Note: the export process may take some time, and consume significant cycles on the host and the repo; the resulting export.xml file will be of the order of 100Mb, depending on the number of user/resource accounts.
Split Export File
To facilitate comparison of the custom configs to the reference deployment, split the export file into many files, one per top level waveset element:
mpierson:$ xsltproc split-waveset.xslt /tmp/export.xml
We used a simple XSL transform that writes each child of the top level waveset element to a file, using file names based on name or id attributes, if available.
Note: the example XSL transform will write the files to a directory called 'split', and there will potentially be many files created.
Mangle XML Objects
Again, to facilitate comparison of the custom config objects to the reference deployment, we mangled the split XML files to remove date based attributes, owner/modifier attributes, and GUIDs:
mpierson:$ ./remove-transient-attrs.sh split-dir idm-key-prefix
... where split-dir is the name of the directory containing XML files to be cleansed, and idm-key-prefix is the first 5-6 characters of the instance ID prefix (i.e. '123456' in "#ID#123456789ABC...")

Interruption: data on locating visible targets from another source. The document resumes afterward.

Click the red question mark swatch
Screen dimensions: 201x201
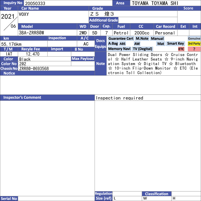click(x=194, y=49)
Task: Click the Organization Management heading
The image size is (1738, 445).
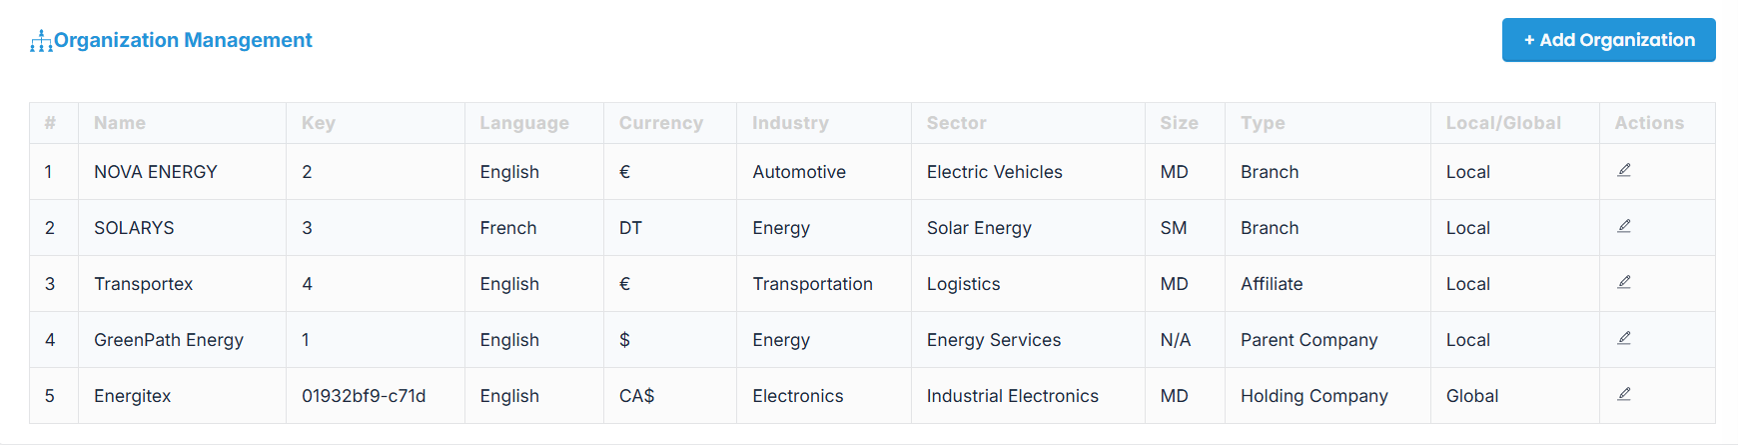Action: [183, 40]
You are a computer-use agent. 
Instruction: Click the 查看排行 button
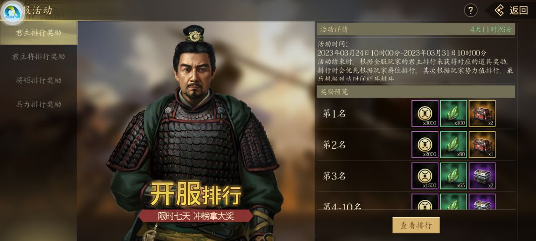(x=416, y=225)
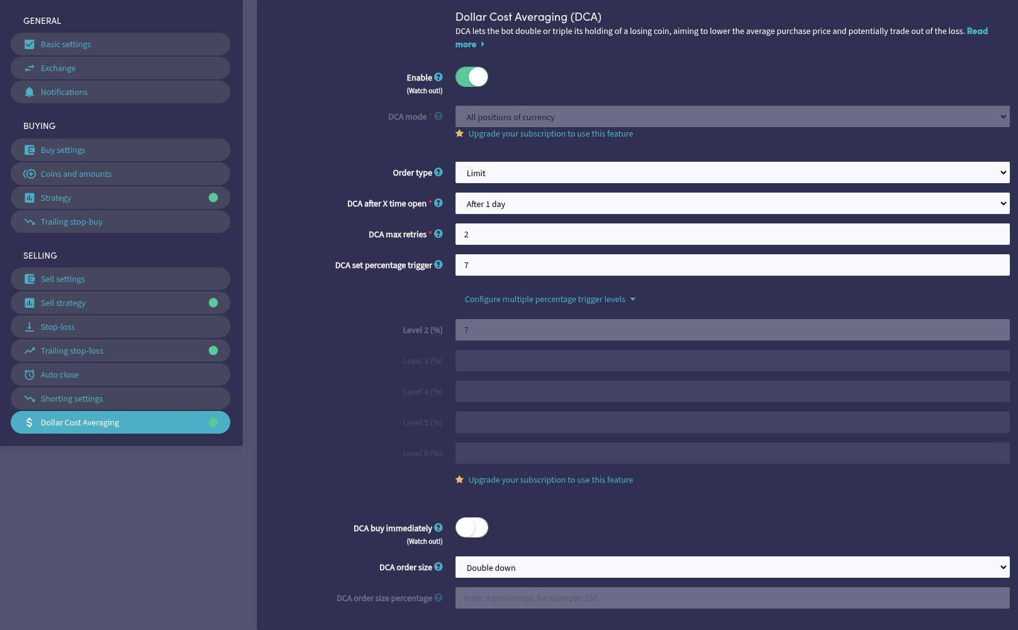Click upgrade subscription link under DCA mode
Image resolution: width=1018 pixels, height=630 pixels.
(x=550, y=134)
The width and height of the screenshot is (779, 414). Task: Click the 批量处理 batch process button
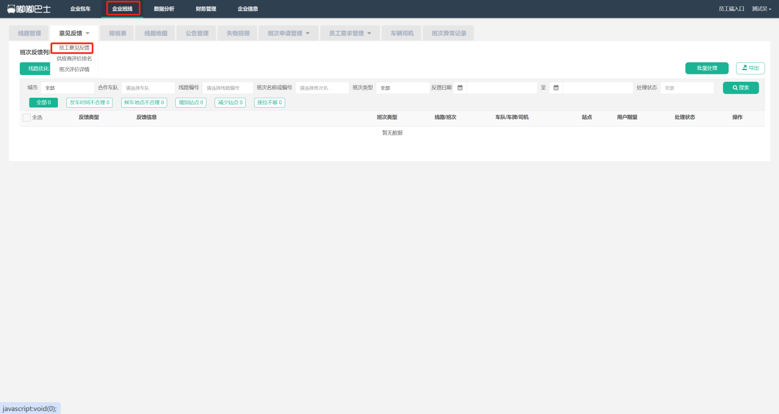point(706,68)
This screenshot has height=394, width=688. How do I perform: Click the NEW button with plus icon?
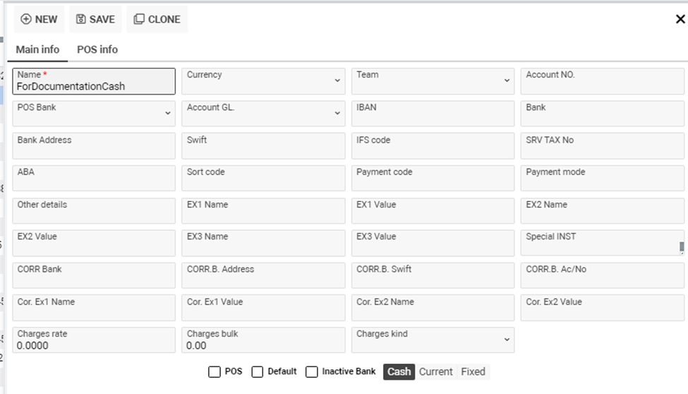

Note: here is the bash script that utilized find and perl to strip the relevant attributes.
Repeat for Reference Deployment
Repeat steps 1 thru 3 to produce an reference set of waveset objects. Ensure that you reference IdM deployment matches the version, including hotfixes, of the running instance being analyzed.
Catalog Differences in Custom Deployment
We applied diff recursively over the two sets of waveset objects:
mpierson:$ diff -N -r --brief -w reference-elements/ custom-elements/
The results of a diff will likely include a number of run-time objects, including User, Account, XmlData, and Syslog elements. Filter run-time objects from the diff for a better view of configuration:
mpierson:$ diff -N -r --brief -w reference-elements/ custom-elements/ |\
grep -v Account| grep -vi syslog |\
grep -v TaskInstance | grep -v "User-" |\
grep -v TaskResult | grep -v XmlData |\
grep -v WorkItem
We used a similar approach to produce a list of the XML objects that define the IdM configuration:
mpierson:$ diff -N -r --brief -w reference-elements/ custom-elements/ |\
grep -v Account| grep -vi syslog |\
grep -v TaskInstance | grep -v "User-" |\
grep -v TaskResult | grep -v XmlData |\
grep -v WorkItem |\
awk '{print $4;}' > files.txt
Notes: the results of this process provides a starting point for a rigorous reverse engineering endeavour. Manual inspection of the results, and extensive testing are recommended!

Mat has pointed out that the sample script I refer to in the Mangle XML Objects section renders TaskDefinition objects unusable. Specifically, the name attributes in Activity elements are removed, which destroys the link to Transition elements.
I've updated the remove-transient-attrs.sh script to leave the name attribute in place.